Las parábolas están proyectadas hacia algo grande, con una mirada a algo nuevo, para que todo se transforme y así todos puedan llegar a la verdadera felicidad del reino de Dios. No estamos solos ni tampoco estamos trabajando en una obra que se pueda decir que es exclusivamente nuestra. Estamos colaborando mano a mano en la creación y construcción de ese reino de Dios. Trabajamos y nos debemos dejar la piel por algo nuevo, algo que lleva el sello de Dios. Porque es el Señor quien construye con nosotros nuestro existir y nuestra propia historia.
Dios desea entrar en nuestras vidas. Es en el encuentro personal con Él, en el abandono, la confianza y la acogida donde se recibe la vida que viene de Dios. Es esa clave la que permite a la semilla ir germinando en silencio, la que la hace brotar y producir ramas: porque se deja regar, fecundar del amor gratuito de Dios. Todo, absolutamente todo, está sostenido y penetrado por el misterio de ese Dios que es gracia, perdón, acogida para todas sus criaturas. Es Él esa fuerza divina que está presente en la semilla, que la empuja al crecimiento, a la madurez, al esplendor, porque actúa en ella.

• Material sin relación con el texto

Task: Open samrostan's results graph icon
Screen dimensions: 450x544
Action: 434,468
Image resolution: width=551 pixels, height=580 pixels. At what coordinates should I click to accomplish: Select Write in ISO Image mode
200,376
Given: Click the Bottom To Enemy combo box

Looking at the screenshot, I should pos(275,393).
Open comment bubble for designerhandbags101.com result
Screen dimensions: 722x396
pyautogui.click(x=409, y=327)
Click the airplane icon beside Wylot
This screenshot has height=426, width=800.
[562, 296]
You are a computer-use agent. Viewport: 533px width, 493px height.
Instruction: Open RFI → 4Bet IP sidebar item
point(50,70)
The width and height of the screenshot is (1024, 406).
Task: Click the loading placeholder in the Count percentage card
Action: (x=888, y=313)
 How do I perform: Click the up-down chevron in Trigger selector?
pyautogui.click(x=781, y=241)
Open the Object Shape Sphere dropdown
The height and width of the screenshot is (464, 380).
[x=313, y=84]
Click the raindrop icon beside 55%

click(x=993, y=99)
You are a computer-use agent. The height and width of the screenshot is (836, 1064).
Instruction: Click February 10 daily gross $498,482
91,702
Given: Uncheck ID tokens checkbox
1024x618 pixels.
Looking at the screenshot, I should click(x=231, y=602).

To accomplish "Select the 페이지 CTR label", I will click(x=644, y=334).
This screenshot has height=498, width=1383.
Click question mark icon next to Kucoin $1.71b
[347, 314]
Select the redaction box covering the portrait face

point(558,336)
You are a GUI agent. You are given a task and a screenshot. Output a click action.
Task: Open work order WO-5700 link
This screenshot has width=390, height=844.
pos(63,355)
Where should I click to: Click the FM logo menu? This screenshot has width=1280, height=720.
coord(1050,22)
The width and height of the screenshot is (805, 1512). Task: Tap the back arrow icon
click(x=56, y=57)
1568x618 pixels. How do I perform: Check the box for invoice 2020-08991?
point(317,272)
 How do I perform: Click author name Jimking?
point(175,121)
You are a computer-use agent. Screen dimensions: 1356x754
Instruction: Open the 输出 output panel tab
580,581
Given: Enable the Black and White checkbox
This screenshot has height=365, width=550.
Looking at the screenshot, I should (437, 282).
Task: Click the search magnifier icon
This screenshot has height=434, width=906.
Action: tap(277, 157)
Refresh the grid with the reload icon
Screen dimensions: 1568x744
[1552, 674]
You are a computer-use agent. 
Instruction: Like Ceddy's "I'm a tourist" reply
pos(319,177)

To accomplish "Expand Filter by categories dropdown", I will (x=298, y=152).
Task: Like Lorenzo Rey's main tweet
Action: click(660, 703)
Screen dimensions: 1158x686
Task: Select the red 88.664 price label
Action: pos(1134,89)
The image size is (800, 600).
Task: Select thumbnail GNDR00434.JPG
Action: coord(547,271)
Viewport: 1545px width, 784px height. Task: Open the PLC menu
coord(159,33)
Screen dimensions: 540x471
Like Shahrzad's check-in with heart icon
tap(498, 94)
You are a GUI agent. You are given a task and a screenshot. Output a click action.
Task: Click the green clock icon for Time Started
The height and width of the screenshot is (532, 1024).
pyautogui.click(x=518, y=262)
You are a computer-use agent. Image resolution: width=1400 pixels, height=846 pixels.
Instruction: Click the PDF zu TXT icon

La parábola no se centra en los méritos y trabajos que debe hacer el agricultor antes y durante la siembra en la tierra, sino en la fuerza vital que Dios pone en el interior de la semilla. Nos lo recuerda el salmo "es inútil que madruguéis, que veléis hasta muy tarde, que comáis el pan de vuestros sudores: ¡Dios lo da a sus amigos mientras duermen!". La cosecha tiene mucho de parte de Dios. La gratuidad, el gran don de la vida nos lo da Dios y sin pedir nada a cambio. La vida es un verdadero regalo.
La semilla crece en el silencio, no hace estrépito ninguno. Es en lo oculto, en la paz sosegada, al reconocer el don gratuito de la vida, donde comienza la gran tarea: la de ser ese gran árbol que dará cobijo a pájaros. Porque es a algo grande a lo que estamos llamados cada uno de nosotros: a tender ramas que cobijen, que sean el hogar y refugio de tantos hermanos que están rotos. Para estar abiertos al necesitado, al hermano, tenemos que salir de nosotros mismos y crear ambientes u oasis que den vida.
Así lo vivió nuestro Padre Domingo, y se dio cuenta que el trigo o la "semilla" amontonada se pudre. El trigo tiene que caer en tierra y dar el ciento por uno. Por eso mandó a sus frailes a predicar, a que diesen el fruto que nace del Evangelio. ¿Cómo? Sencillamente haciendo partícipe de la Buena Noticia a todo aquel que se encontrasen por el camino. ¿Te atreves a ser predicador de la gracia?